Yes, Donald, There Is a Santa Claus

The world got a glimpse into what went wrong with Donald Trump at a very young age this week that contributes to our understanding of his sociopathic personality. It came this week in his telephone conversation with a seven-year-old from South Carolina on Christmas Eve. Trump asked the child, “Are you still a believer in Santa, because at 7 it’s marginal, right?” According to Charleston Post and Courier, the girl replied, “Yes,” even though the response could not be heard by the press assembled with Trump at the Oval Office.

The girl was selected to receive the call because she was one of the children who called into NORAD’s annual Christmas Eve Santa Watch. She was roughly the same age as two migrant children who’ve died in U.S. custody this month.

Of course, the girl didn’t know what the word “marginal” meant, nor should she have. And for all we know, the president’s comment threw some serious confusion and doubt at the girl’s seasonal affirmations. Children tend to hang onto their beliefs in stories about Santa kinds of things because they reflect the warmth and magic of a time each year when people seem to be so much nicer to each other than usual.

Children are gladly willing to suspend any disbelief in the name of that special time, and by contrast to Trump’s cold water of disbelief, the most famous affirmation of that came in the famous 1897 editorial in the New York Sun written in response to a girl a year older than the one Trump talked to, entitled, “Yes, Virginia, There Is a Santa Claus.”
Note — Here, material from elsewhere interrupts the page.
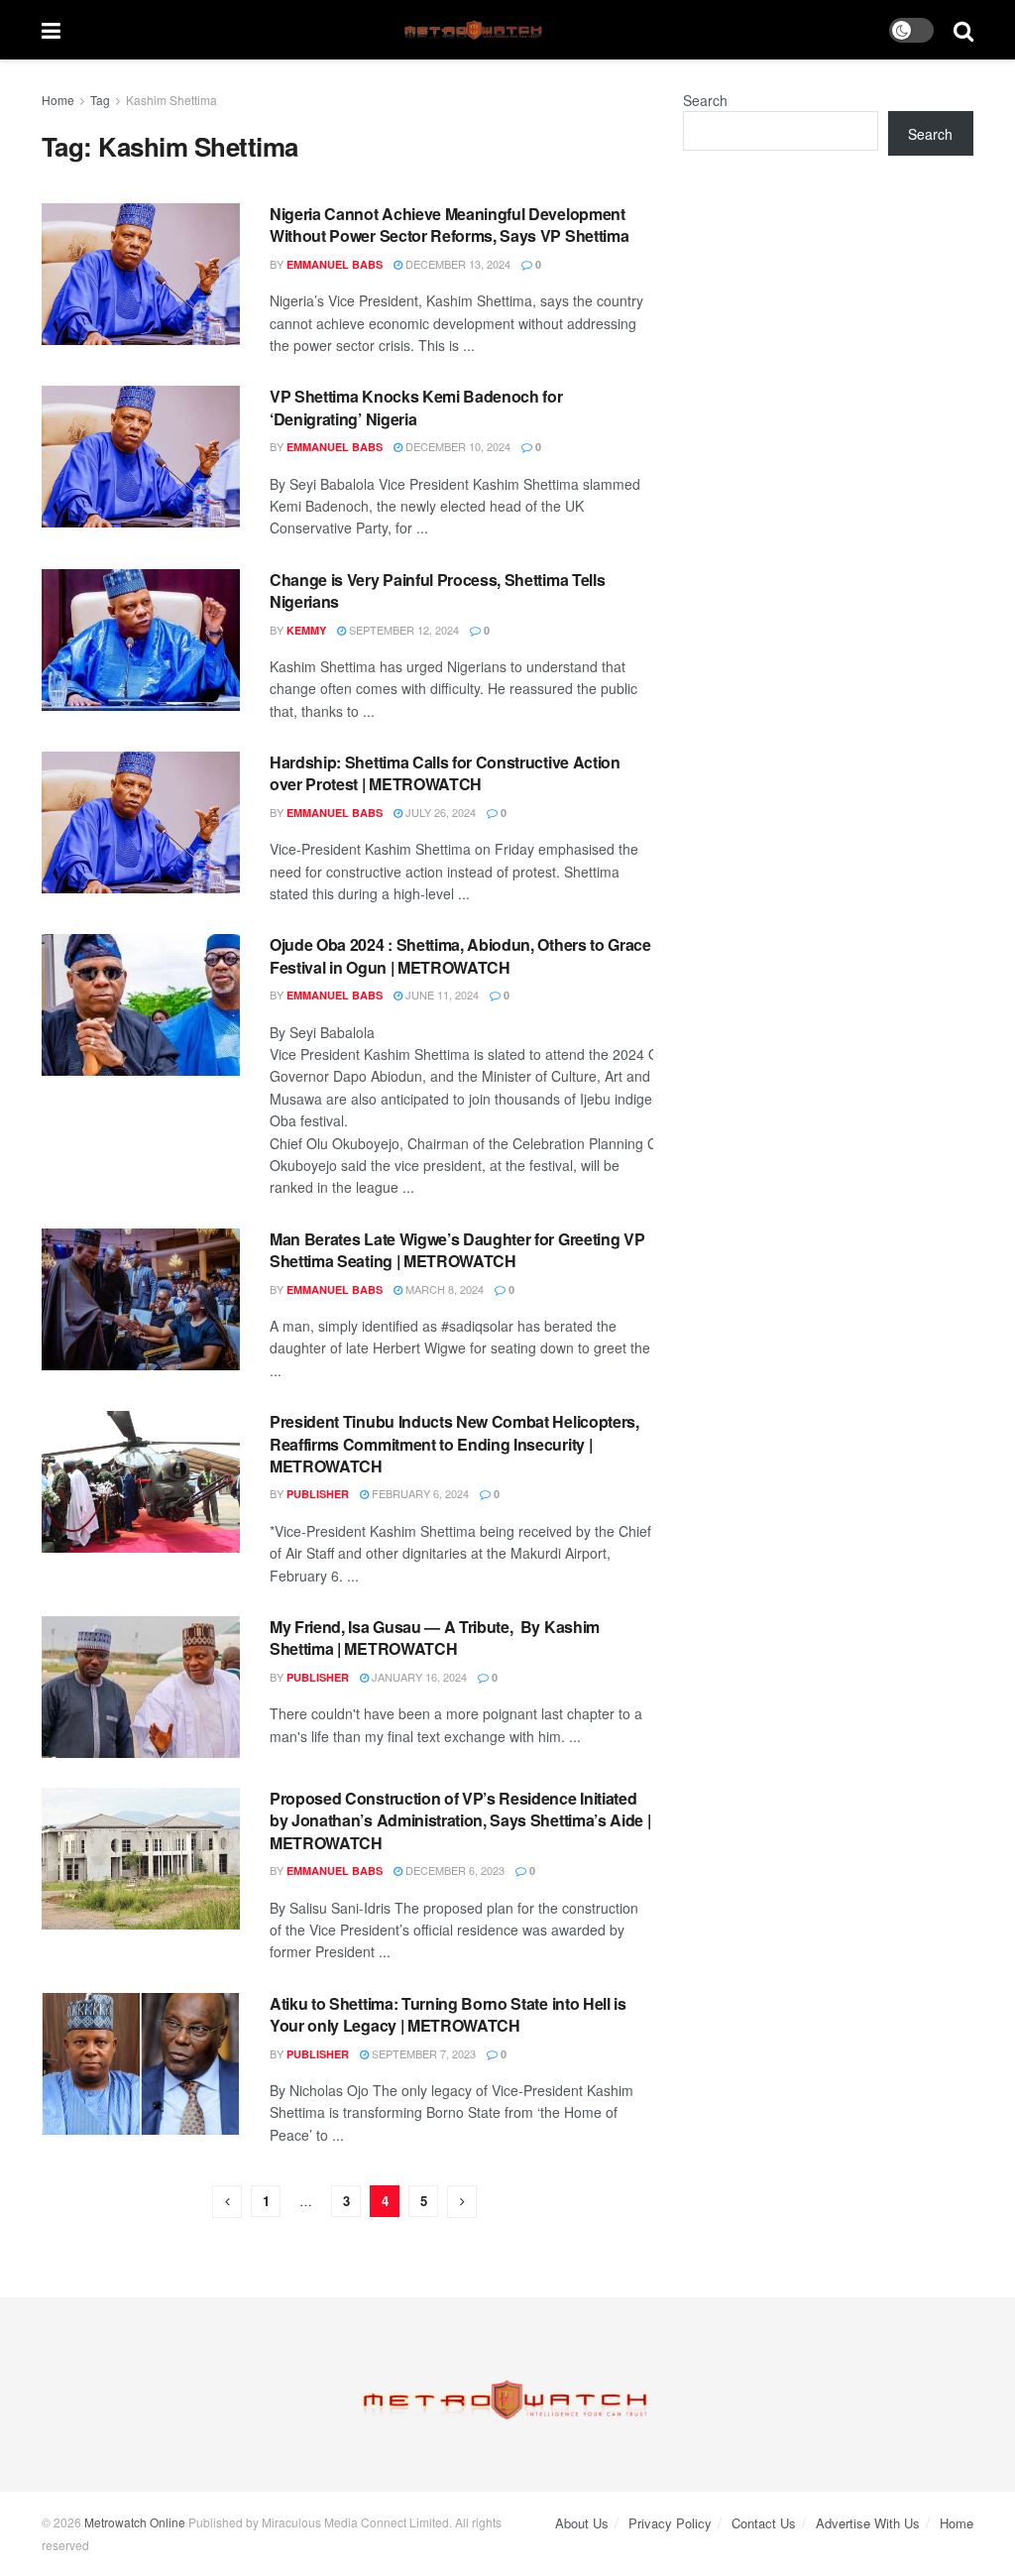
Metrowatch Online (134, 2522)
The editorial stated that in a skeptical age, “People think that nothing can be which is not comprehensible by their little minds.” But, it added, “All minds, Virginia, whether they be men’s or children’s, are little. In this great universe of ours man is a mere insect, an ant, in his intellect, as compared with the boundless world about him, as measured by the intelligence capable of grasping the whole of truth and knowledge. Yes, Virginia, there is a Santa Claus. He exists as certainly as love and generosity and devotion exist, and you know that they abound and give to your life its highest beauty and joy. Alas! how dreary would be the world if there were no Santa Claus. It would be as dreary as if there were no Virginias. There would be no childlike faith then, no poetry, no romance to make tolerable this existence. We should have no enjoyment, except in sense and sight. The eternal light with which childhood fills the world would be extinguished.”

It went on, “Only faith, fancy, poetry, love, romance, can…picture the supernal beauty and glory beyond. Is it all real? Ah, Virginia, in all this world there is nothing else real and abiding.”
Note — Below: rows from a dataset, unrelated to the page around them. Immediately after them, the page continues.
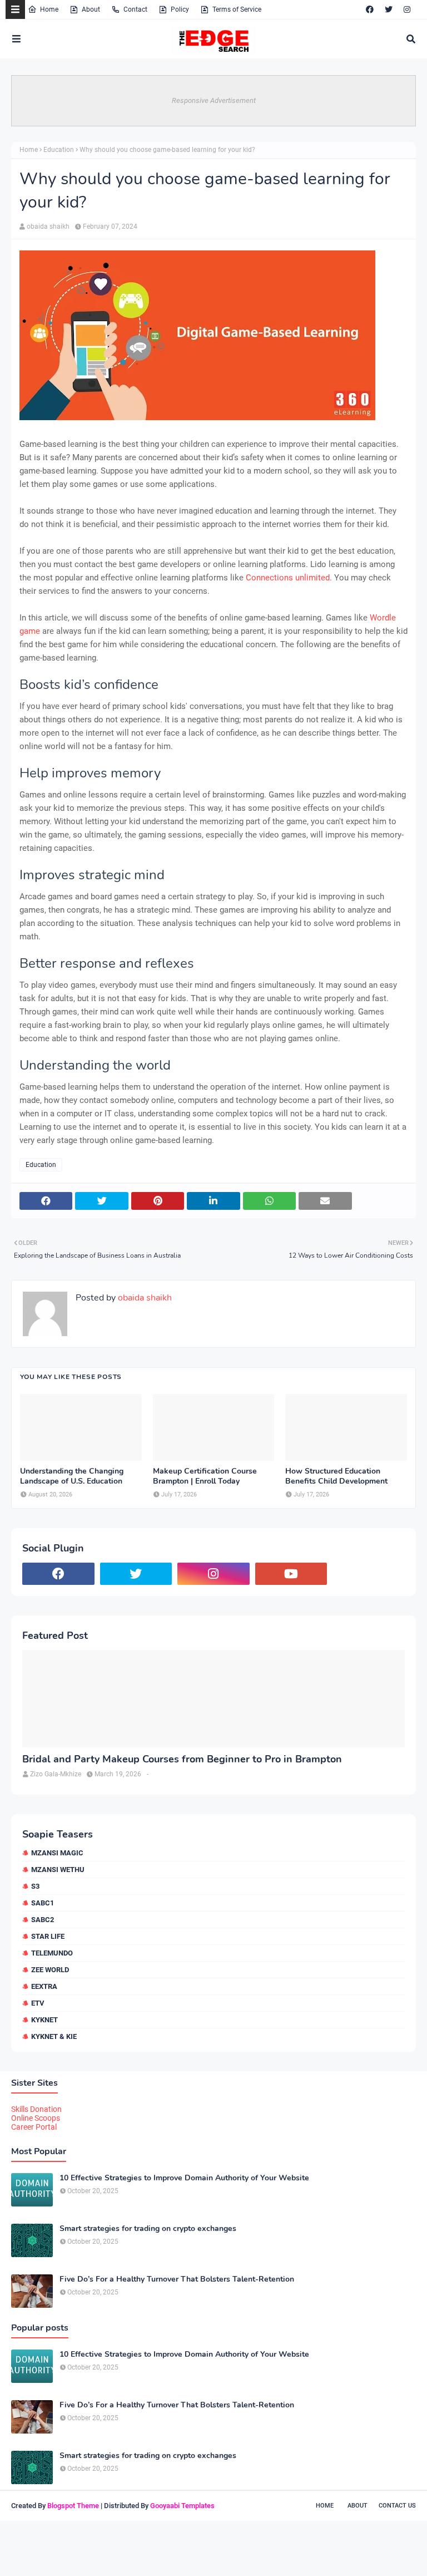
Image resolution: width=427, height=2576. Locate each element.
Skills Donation (36, 2109)
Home (49, 9)
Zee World (50, 1970)
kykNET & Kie (54, 2036)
Or, as friend put this season, “May you never be too grown up to search the skies on Christmas eve.”

When you search the skies earnestly in the spirit of the holidays, you may not see Santa per se, but you can see a vast universe smiling back at you.

Poor Donald Trump. One wonders whether he’s ever looked up higher than the top floor of one of his ghastly buildings. Clearly, he had the Santa beaten out of him at a very young age as anything but a materialistic marketing stunt.

There was no room for magic in his childhood, or to put it in another way, he simply had no childhood.

In my childhood home at Christmas, we had no fireplace, but that did not stop us from erecting a cardboard one and to place our stockings along with the obligatory glass of milk and plate of cookies on the big night each year.

I recall taking my younger brother to a Christmas pageant at the town hall in our tiny burg where the Santa was less than stellar. Walking home after, my brother began spewing disbelief in Santa. I remember how strongly I felt it was my duty to convince him of his error.

He must have thought me quite the fool to believe what I was telling him, but I didn’t mind.